──────── Documento fuente ────────

¡MAMÁ MÍA!

Pablo García Mancha
PABLO GARCÍA MANCHALogroño

Ya les hemos dado cuenta por estos lares de lo que está preparando Francis Paniego en Ezcaray para dentro de unas semanas con el festival gastronómico Mama, situando a La Rioja en el centro del panorama gastronómico español merced a un poder de convocatoria alucinante. Vendrán los mejores cocineros de Andalucía, la cultura gastronómica de una de las zonas esenciales del sabor y de la evolución de la cocina más irreverente de los últimos años. La pléyade de cocineros de primer nivel es asombrosa, como los será el Mercado de Artesanos y Productos de la Tierra o la cantidad de cocineros de La Rioja que se darán cita con sus ponencias en tres días que van a ser una verdadera locura. Los chefs de nuestra región están llamados a dar una sorpresa (o menos) porque el nivel que han demostrado en los últimos años han colocado a La Rioja como una de las zonas en las que más cosas pasan y más proyectos con interés nacen.

──────── Datos para analizar ────────

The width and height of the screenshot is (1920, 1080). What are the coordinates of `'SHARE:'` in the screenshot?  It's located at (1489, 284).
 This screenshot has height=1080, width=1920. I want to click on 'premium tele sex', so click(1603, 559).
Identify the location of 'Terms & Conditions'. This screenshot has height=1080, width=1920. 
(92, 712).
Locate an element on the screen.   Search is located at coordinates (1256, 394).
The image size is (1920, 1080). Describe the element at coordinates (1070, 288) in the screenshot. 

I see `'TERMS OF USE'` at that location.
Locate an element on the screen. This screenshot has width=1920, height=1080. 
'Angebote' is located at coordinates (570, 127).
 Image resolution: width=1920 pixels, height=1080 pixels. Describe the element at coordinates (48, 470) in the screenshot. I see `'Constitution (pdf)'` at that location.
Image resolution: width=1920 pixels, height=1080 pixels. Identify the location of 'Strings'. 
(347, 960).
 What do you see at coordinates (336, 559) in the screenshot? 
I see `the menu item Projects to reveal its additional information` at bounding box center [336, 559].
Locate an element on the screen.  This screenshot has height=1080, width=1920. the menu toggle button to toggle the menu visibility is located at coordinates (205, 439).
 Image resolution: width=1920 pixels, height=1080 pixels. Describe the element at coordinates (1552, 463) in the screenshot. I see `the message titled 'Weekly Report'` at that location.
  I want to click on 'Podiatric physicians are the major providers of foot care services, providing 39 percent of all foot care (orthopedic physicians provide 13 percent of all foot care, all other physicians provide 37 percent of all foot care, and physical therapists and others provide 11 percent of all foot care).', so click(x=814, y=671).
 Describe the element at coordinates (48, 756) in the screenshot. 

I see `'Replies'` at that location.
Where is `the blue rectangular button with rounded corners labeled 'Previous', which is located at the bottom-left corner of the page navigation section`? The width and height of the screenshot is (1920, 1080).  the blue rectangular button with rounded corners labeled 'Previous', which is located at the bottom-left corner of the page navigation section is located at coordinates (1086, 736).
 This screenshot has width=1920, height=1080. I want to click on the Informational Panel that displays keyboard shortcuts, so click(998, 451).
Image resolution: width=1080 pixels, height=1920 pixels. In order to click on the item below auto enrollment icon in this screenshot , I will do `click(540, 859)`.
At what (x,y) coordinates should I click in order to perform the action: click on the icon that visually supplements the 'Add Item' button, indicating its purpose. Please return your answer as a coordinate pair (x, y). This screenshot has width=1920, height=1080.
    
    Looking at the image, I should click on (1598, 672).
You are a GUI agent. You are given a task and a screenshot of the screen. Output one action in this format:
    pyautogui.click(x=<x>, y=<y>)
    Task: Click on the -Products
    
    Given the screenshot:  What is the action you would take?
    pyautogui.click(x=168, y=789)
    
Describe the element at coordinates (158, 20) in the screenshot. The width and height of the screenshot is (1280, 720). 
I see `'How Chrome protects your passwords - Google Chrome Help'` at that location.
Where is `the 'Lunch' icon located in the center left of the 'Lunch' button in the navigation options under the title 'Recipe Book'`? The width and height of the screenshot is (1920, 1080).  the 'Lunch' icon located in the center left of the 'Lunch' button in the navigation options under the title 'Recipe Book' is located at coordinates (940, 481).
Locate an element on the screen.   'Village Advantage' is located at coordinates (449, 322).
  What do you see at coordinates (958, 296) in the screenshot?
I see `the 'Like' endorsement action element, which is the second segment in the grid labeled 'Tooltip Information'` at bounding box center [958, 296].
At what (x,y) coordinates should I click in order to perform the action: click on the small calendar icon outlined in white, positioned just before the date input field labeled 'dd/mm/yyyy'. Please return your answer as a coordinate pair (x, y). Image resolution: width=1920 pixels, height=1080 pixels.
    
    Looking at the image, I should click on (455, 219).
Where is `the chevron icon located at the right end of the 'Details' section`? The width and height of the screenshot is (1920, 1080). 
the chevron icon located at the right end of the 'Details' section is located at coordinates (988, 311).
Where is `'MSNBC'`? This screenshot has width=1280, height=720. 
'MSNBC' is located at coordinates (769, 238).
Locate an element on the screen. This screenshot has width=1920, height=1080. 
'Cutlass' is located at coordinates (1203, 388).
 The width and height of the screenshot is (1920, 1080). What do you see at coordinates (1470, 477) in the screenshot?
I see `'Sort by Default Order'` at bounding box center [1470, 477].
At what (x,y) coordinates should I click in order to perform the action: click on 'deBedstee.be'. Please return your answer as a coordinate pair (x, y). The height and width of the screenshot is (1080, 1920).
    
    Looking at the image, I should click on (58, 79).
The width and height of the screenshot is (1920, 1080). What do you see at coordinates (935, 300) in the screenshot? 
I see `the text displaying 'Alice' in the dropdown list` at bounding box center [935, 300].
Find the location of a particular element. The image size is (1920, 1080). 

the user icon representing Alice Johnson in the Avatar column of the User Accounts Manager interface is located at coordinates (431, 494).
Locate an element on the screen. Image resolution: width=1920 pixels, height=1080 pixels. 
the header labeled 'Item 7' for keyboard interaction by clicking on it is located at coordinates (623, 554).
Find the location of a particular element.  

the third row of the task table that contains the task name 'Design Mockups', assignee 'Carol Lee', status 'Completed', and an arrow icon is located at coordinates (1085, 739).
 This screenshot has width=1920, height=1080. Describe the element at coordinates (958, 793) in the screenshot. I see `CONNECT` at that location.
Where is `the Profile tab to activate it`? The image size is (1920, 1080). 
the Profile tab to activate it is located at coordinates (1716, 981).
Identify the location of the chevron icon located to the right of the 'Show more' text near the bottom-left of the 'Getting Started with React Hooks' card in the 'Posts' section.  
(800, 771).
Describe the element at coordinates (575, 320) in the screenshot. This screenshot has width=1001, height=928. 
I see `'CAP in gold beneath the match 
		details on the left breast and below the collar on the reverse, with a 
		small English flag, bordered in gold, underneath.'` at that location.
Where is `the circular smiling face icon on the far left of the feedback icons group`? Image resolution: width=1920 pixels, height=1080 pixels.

────────

* [Ejercicios]
(1) ¿Coinciden con la columna sobre el festival Mama estas afirmaciones? Responde sí o no a cada una y cita las palabras exactas de la columna que lo deciden.
(a) Francis Paniego prepara el festival en Ezcaray.
(b) Los cocineros invitados proceden de Cataluña.
(c) El festival durará una semana.
(2) Responde según la columna sobre el festival Mama:
(a) ¿Para cuándo se anuncia el festival?
(b) ¿Qué mercado se menciona?
(c) ¿Con qué se darán cita los cocineros de La Rioja?
(3) ¿Puedes prolongar la columna sobre el festival Mama a partir de su última frase?

* [Respuestas por número]
(1)
(a) Sí: «lo que está preparando Francis Paniego en Ezcaray».
(b) No: «Vendrán los mejores cocineros de Andalucía».
(c) No: «en tres días que van a ser una verdadera locura».

(2)
(a) Para dentro de unas semanas.
(b) El Mercado de Artesanos y Productos de la Tierra.
(c) Con sus ponencias.

(3)
Sobresale, por su carácter popular, el concurso de croquetas en memoria de Marisa Sánchez. Se celebrará durante la mañana del domingo 25 de agosto en la Plaza de la Verdura de Ezcaray y su participación estará abierta a todo el mundo menos a los profesionales. Y ahí reside su gracia, porque las croquetas son bienvenidas por todo el mundo. Las amamos, las amamos y las amamos. Así que un concurso tan democrático será, ante todo, un disfrute máximo y absoluto.

Y además es un orgullo para todos que la primera estación del proyecto de 'Los Recetarios' sea en La Rioja. Ustedes conocen de sobra la pasión de Ana Vega Pérez de Arlucea y sus deliciosos artículos sobre la historia de la gastronomía. Su musa es Doña Emilia Pardo Bazán. Pues bien, desde aquí me declaro admirador de su trabajo en la contextualización de la gastromomía en la vida de las personas. En su afán por aliviarnos de lo banal que tantas veces consume el mundo de la cocina con mensajes mil veces repetidos y topicazos de carril. Pero me quiero detener en Carmen Alcaraz del Blanco, que conocí gracias a Fernando Sáenz y que es una de las periodistas más brillantes y luchadoras que conozco. Las dos han emprendido un trabajo muy dificultoso, pero absolutamente necesario para comprender la urdimbre básica de la gastronomía. Su primera parada será en Ezcaray y les animo con todo mi corazón a que les lleven sus recetas antiguas que quizás guarden en casa en un cajón. ¡Será como un renacer!